Da eine völlige Gefahrlosigkeit nicht erwartet werden könne, ist es der beklagten Herstellerin nach Auffassung des Gerichts auch nicht zuzumuten, jede einzelne Frucht auf eventuell noch vorhandene Steine zu untersuchen. Ein solcher Aufwand sei auch objektiv nicht erforderlich, da dem Verbraucher, der auf einen Kern beißt, keine schwerwiegende Gesundheitsgefahr drohe, die um jeden Preis und mit jedem erdenklichen Aufwand vermieden oder beseitigt werden müsse. Mit Blick auf die Darbietung des Produkts könne ein Verbraucher das vollständige Fehlen von Kernen nur dann erwarten, wenn der Eindruck erweckt werde, dass das Produkt ausschließlich vollkommen entsteinte Früchte enthalte. Das sei hier nicht der Fall. Bei dem Früchtemüsli Vollkorn handele es sich um ein hergestelltes Müsli mit natürlichen Bestandteilen, bei dem mit natürlichen Rückständen zu rechnen sei. Es handele sich in Teilen um ein Naturprodukt mit Fruchtanteil von 32 %. Bereits aus diesem Grund müsse der Durchschnittsverbraucher mit Kernen sowie Kern- und Schalenteilen rechnen. Zusätzlich weise die beklagte Herstellerin auf der Produktverpackung darauf hin, dass Kern- und Schalenteile im Müsli enthalten sein könnten. Aus dieser Darbietung des Müslis folge für den Durchschnittsverbraucher, dass mit nicht verzehrbaren Teilen im Müsli zu rechnen sei. Der Hinweis lege gerade nicht nahe, dass mit Sicherheit nur vollkommen entsteinte Früchte verarbeitet werden.
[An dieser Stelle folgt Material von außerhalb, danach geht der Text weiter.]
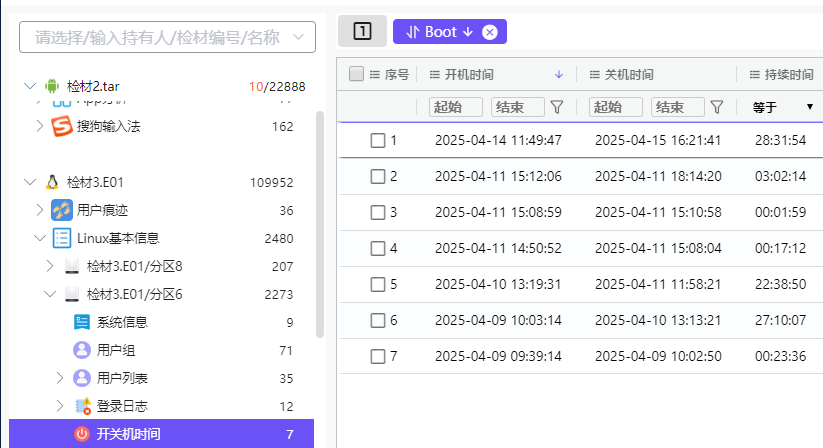
Task: Collapse the Linux基本信息 tree node
Action: coord(40,238)
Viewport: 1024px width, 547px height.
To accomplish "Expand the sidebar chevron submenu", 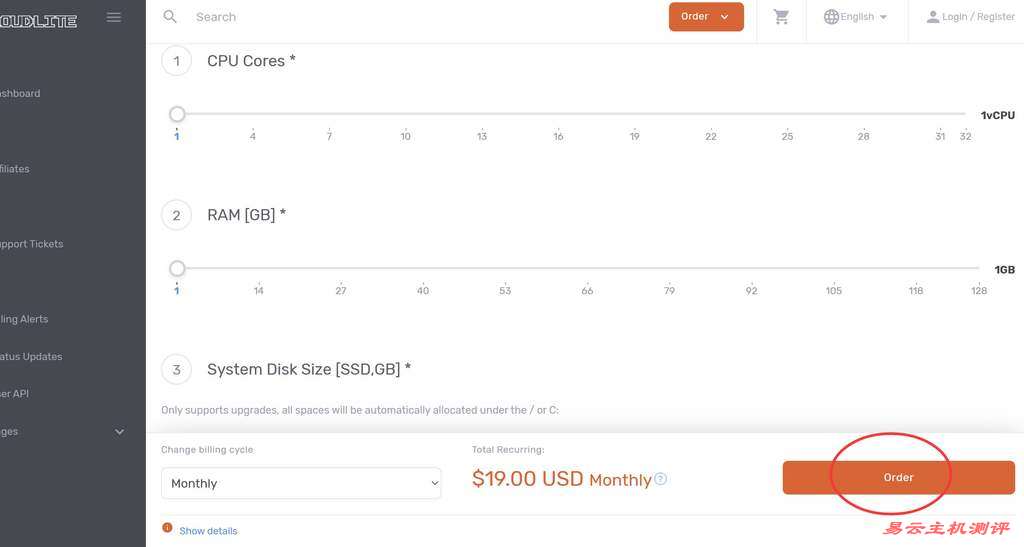I will [120, 431].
Abschließend betonte das Landgericht Lübeck, dass etwas Abweichendes dann gelte, wenn sich in dem Produkt ein Fremdkörper befinde, der nicht bereits natürlicherweise Bestandteil eines verarbeiteten Ausgangsprodukts sei (z.B. Metallteil in Pizza). In derartigen Fällen liege grundsätzlich ein Fehler gemäß § 3 Abs. 1 ProdHaftG vor.
Da nach den obigen Ausführungen kein Fehler gemäß § 3 Abs. 1 ProdHaftG vorlag, war auch ein Fehler im Sinne der Produzentenhaftung nach § 823 Abs. 1 BGB zu verneinen. Denn der Fehlerbegriff des § 3 Abs. 1 ProdHaftG entspricht dem Fehlerbegriff im Rahmen der deliktischen Produzentenhaftung.
Fazit
Durch die Entscheidung des Landgerichts Lübeck werden die Sicherheitsanforderungen an Speisen, in denen Naturprodukte verarbeitet worden sind, weiterhin nicht überspannt. Die Entscheidung liegt auf der Linie der höchstrichterlichen Rechtsprechung (vgl. BGH, Urteil v. 17.03.2009 - VI ZR 176/08). Bei der Beurteilung der Sicherheitserwartungen ist nach wie vor auf das zu unterstellende Wissen eines Durchschnittsverbrauchers in Hinblick auf der in einem Naturprodukt enthaltenen Stoffe abzustellen. Einem Hersteller ist in diesem Kontext kein erheblicher Aufwand zuzumuten, um solche Stoffe während des Herstellungsprozesses ausnahmslos aufzuspüren und auszusondern. Mit Hinweisen auf dem Produkt kann sich der Hersteller absichern.